■ Text to read
* start *

15 Unique Experiences in Germantown, Philadelphia
Due to Philadelphia’s proximity to Manhattan and Washington, DC, the City of Brotherly Love is often credited with offering nothing but cheesesteaks, the Liberty Bell, and Rocky Steps to the Philadelphia Art Museum.
Yet 6 miles from historic Old Town is Germantown. Purchased from the founder of Pennsylvania, William Penn, the first German settlement (c. 1683) in what was then British North America was the precursor to all German towns in the United States. Settled by Germans, Mennonites and Quakers (Society of Friends), this neighborhood’s history rivals and, in some ways, surpasses downtown Philly. Known as “Freedom’s Backyard” and for being more of a low-key community, you won’t find bus tours or a big Tourist Office invitation to visit. So it’s best to explore on foot or by taking public transportation (Route 23) or Uber/Lyft. Thursdays through Saturdays are generally the best days to explore this neighborhood.

* end *

■ Challenge A
Substitute "soft pretzels" for "cheesesteaks" in the Germantown text, and write out the passage starting with "15 Unique Experiences" and going on through "Philadelphia Art Museum.".
■ Challenge B
According to the Germantown text, why is the neighborhood best explored on foot or by public transportation or Uber/Lyft?
You won't need the lines that come next.

■ Source material
* start *

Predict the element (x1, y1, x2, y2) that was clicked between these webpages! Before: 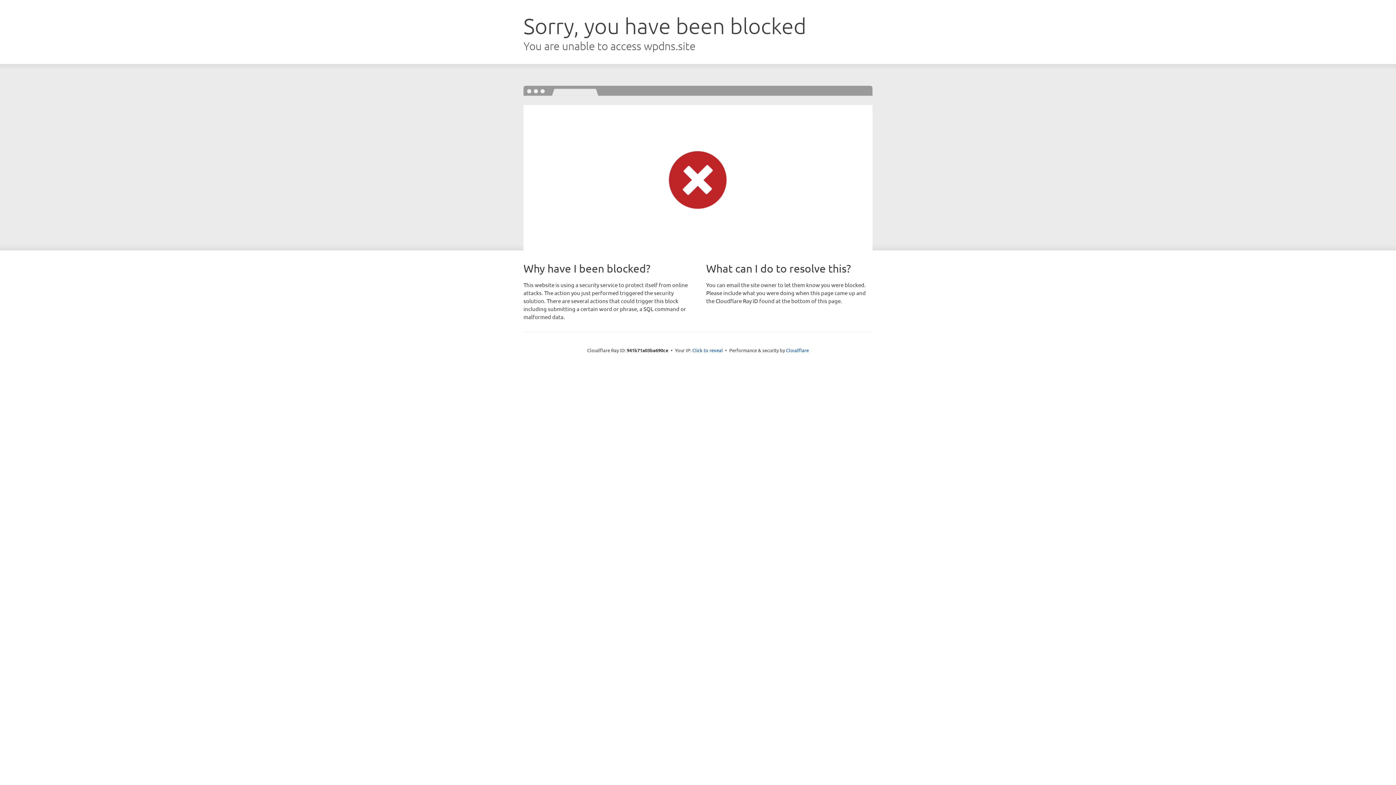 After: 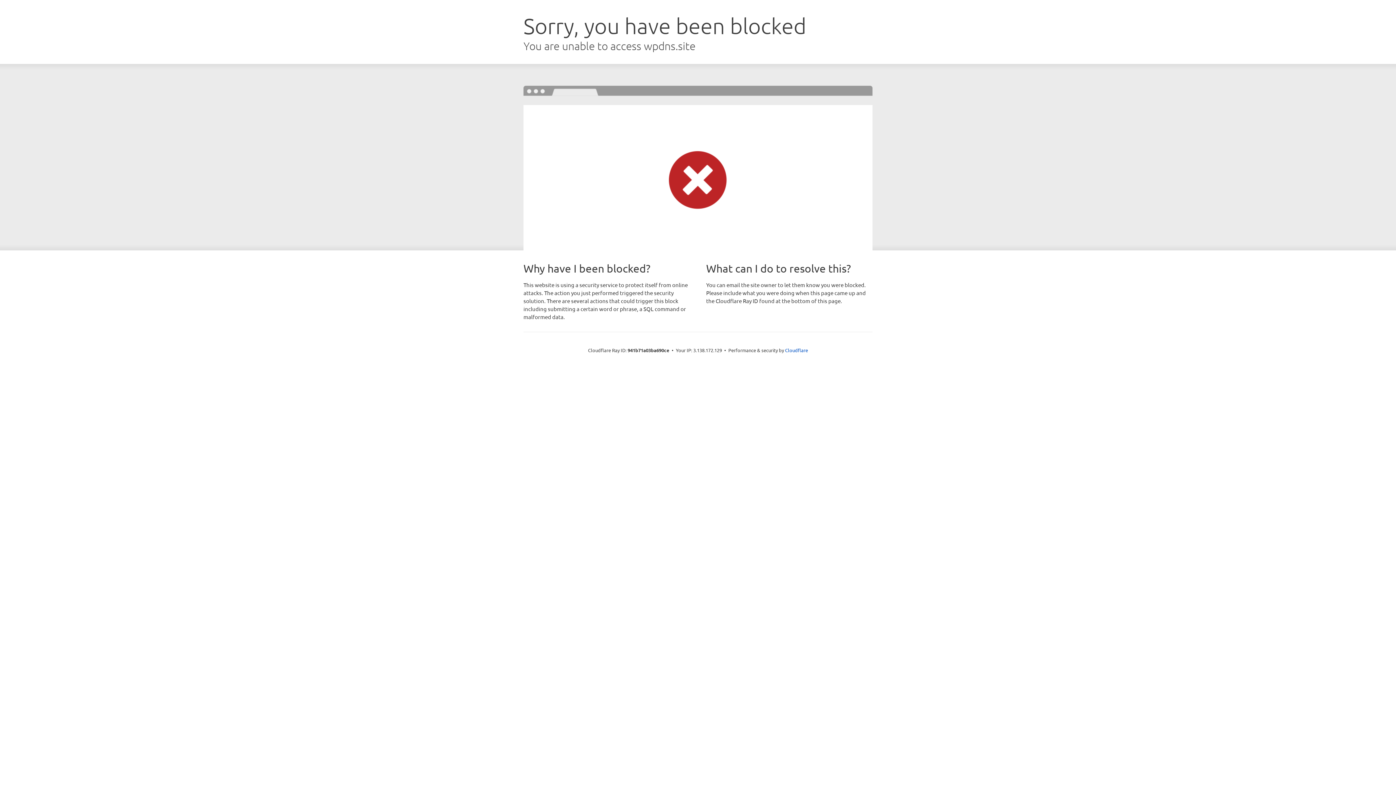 Action: bbox: (692, 346, 723, 353) label: Click to revealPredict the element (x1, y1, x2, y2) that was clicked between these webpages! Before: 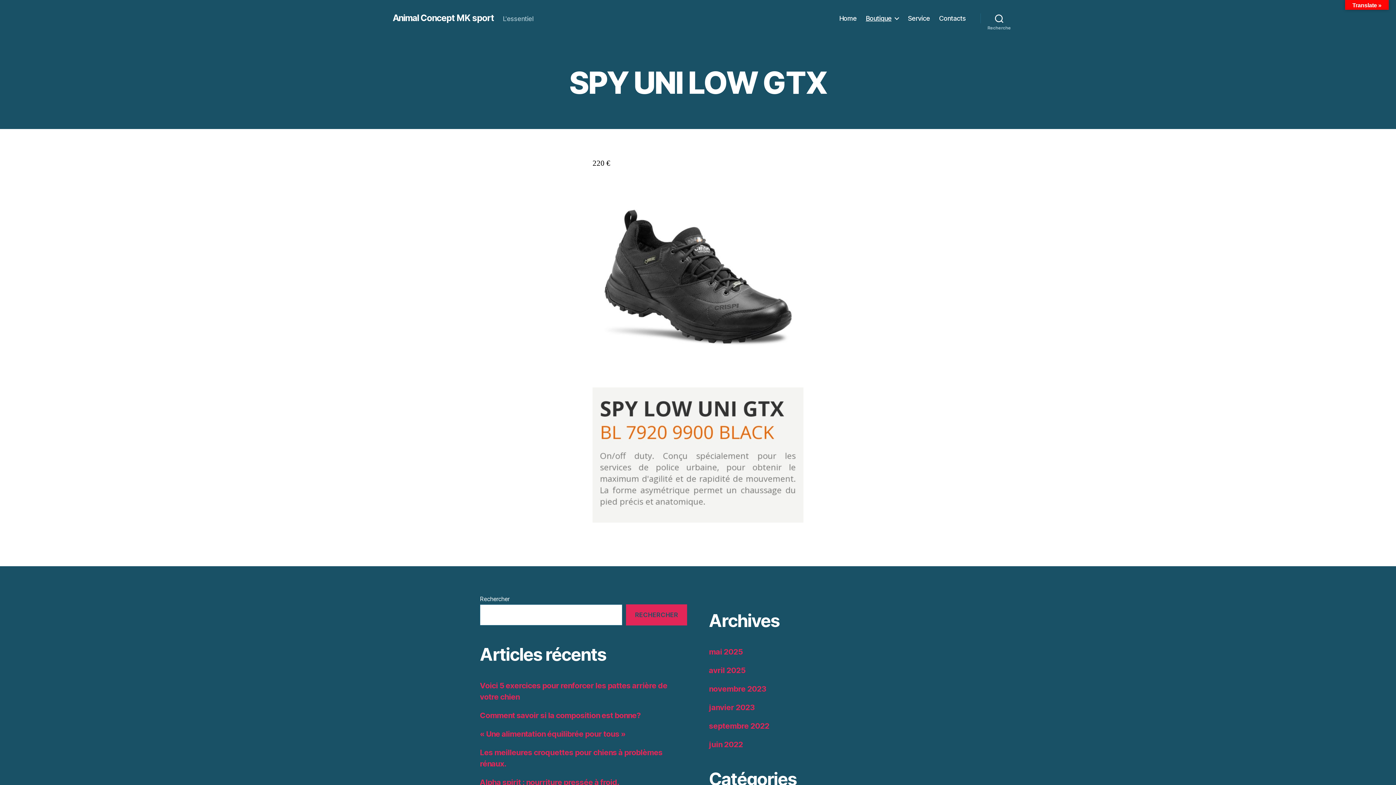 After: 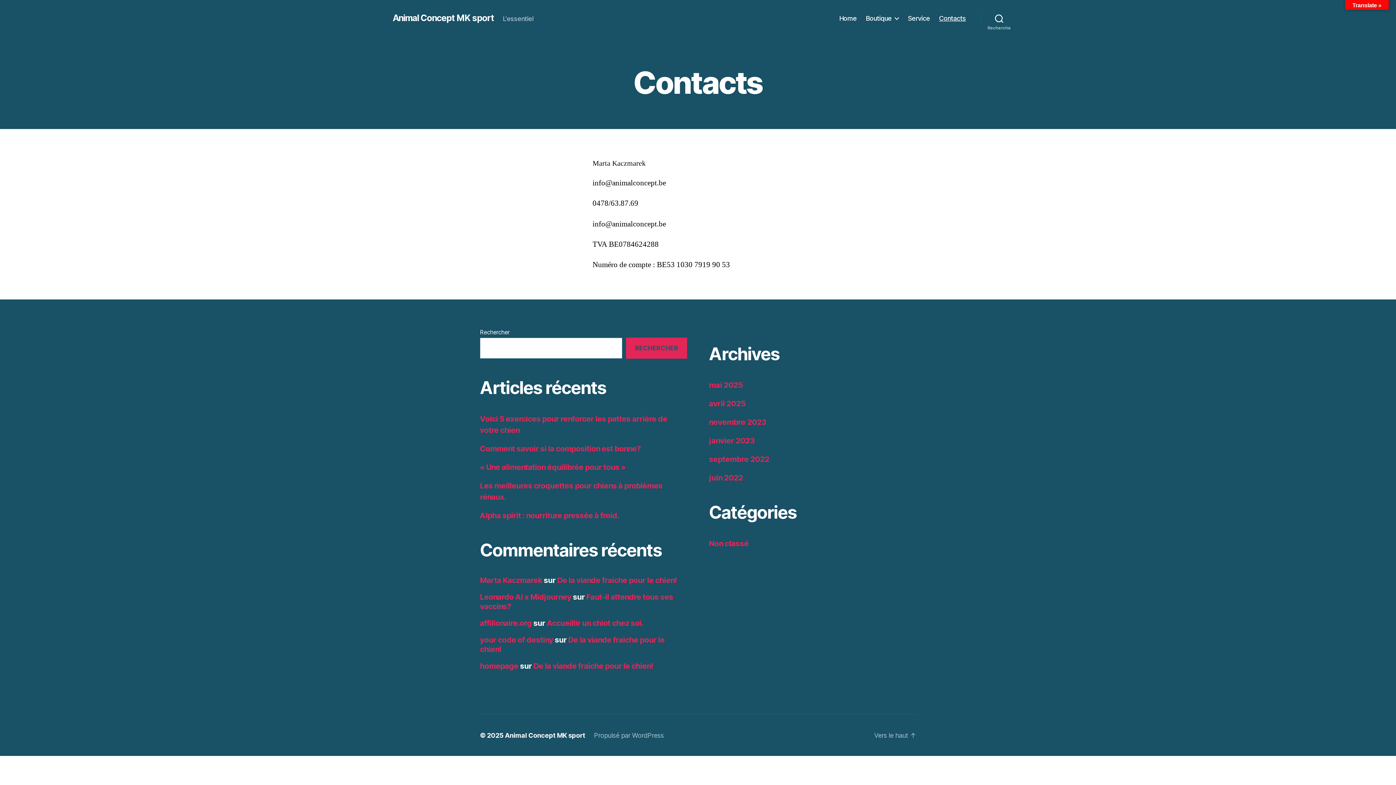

* end *

■ Full solution A
15 Unique Experiences in Germantown, Philadelphia
Due to Philadelphia’s proximity to Manhattan and Washington, DC, the City of Brotherly Love is often credited with offering nothing but soft pretzels, the Liberty Bell, and Rocky Steps to the Philadelphia Art Museum.

■ Full solution B
Germantown is a low-key community with no bus tours or big Tourist Office inviting visitors. So the text says it is best to explore on foot, by public transportation (Route 23), or by Uber/Lyft.